Korean Mandates to Kick in; Japan Expected to Follow Suit
With mandates in South Korea expected to take effect on Jan. 1, 2012 for new cars and on Jun. 30, 2014 for existing vehicles, a total about 1.7 million passenger cars weighing less than 4.5 tons will be affected by 2014, according to iSuppli’s Automotive Practice. The Japanese mandate is not yet public, but multiple iSuppli sources indicate that Japan is likely to follow South Korea’s example, with as many as 5.3 million vehicles impacted during the same time period.
“The mandates underscore the current trend toward international harmonization of automotive safety standards, following those developed for markets in the United States, Europe, Australia and Canada,” said Richard Dixon, senior analyst for MEMS and sensors at iSuppli. ESC has been recognized in numerous safety studies as highly significant in saving lives by sensing car trajectories and accelerations, computing these against inputs from magnetic sensors that monitor the driver’s intention, and then making the necessary corrections via the brakes if so required. TPMS first began in the United States following the TREAD Act and has been a legal requirement since 2007.
For Japan, a move to ESC will carry significant implications for the country’s small-car segment, which makes up one-third of the market in the region. At present, such vehicles in Japan have a very low ESC penetration of less than 1 percent, compared to 16 percent on average for small cars in Europe. In comparison, cars in the Japanese luxury segment cars are already fully penetrated, while the much more voluminous mid-range cars exhibit—significantly—fitment rates in common with Europe of more than 80 percent. ESC has the greatest market impact as the contribution to system cost of the MEMS sensor—including accelerometer, gyroscope and one or more pressure sensors—amounts to approximately $21 per vehicle.

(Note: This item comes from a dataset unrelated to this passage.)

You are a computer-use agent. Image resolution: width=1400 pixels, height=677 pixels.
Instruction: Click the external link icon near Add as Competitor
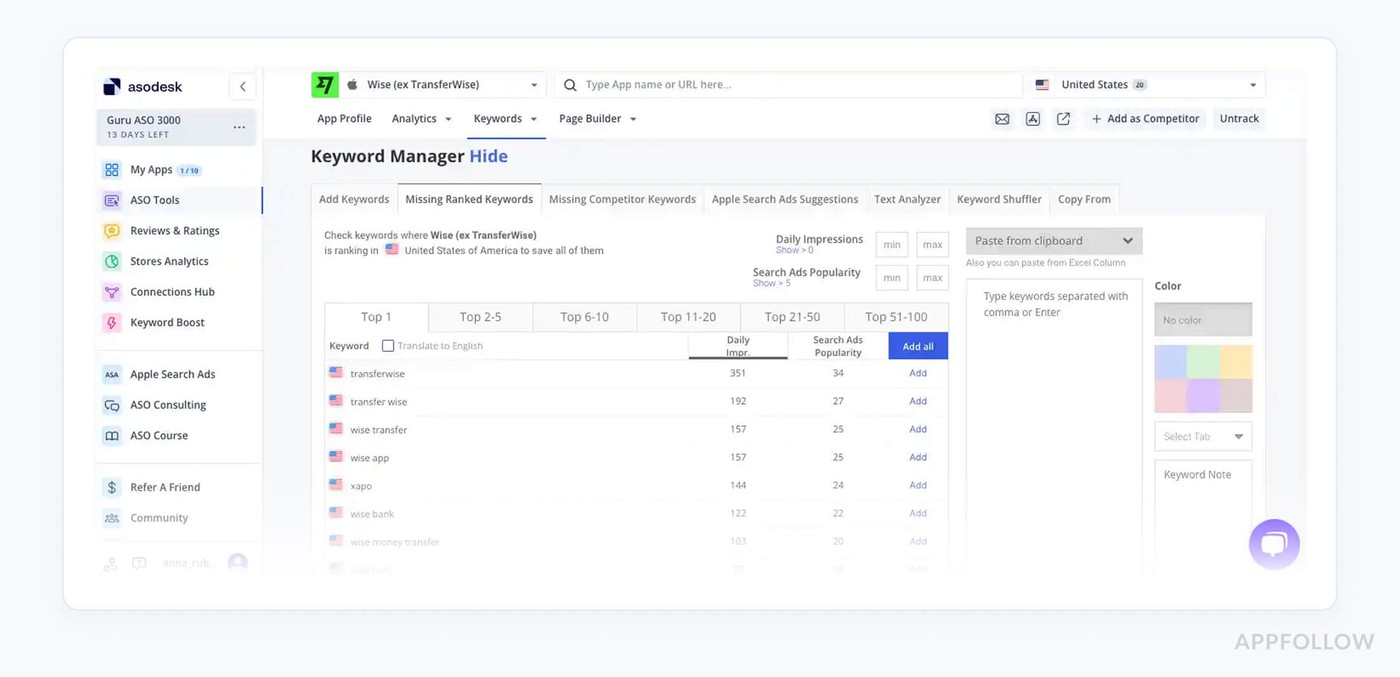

As for TPMS, systems based on the most prevalent direct measurement located in the valve of a rim add an average of 4.2 MEMS pressure sensors per vehicle, or around $8 worth of sensors. In such a system, the pressure sensors communicate information wirelessly to an indicator warning light on the dashboard if tire pressure drops below specified limits.
Challenges Lie Ahead for Manufacturers
With the adoption of automotive safety mandates on the increase worldwide, system suppliers and sensor companies find themselves preparing to meet some challenges.
Already, considerable price pressure exists on the components used in these mandated systems. And to remain competitive, manufacturers will need to find ways to produce the critical safety systems for the new markets at the lowest cost possible.
In response, companies like TRW are producing TPMS in the valve with even fewer parts for 2011 models at lower cost. Other major Tier 1 entities, such as Continental and Bosch, are already deploying multi-sensor combo packages containing both gyroscopes and accelerometers to lower package costs and reduce footprint.
For its part, Japanese Tier 1 giant Denso has recently added a gyroscope to its inertial sensor armory and will likely follow suit with a multi-sensor combo package of its own. iSuppli analysis shows that about one-third of all vehicles with ESC will feature this solution in five years’ time.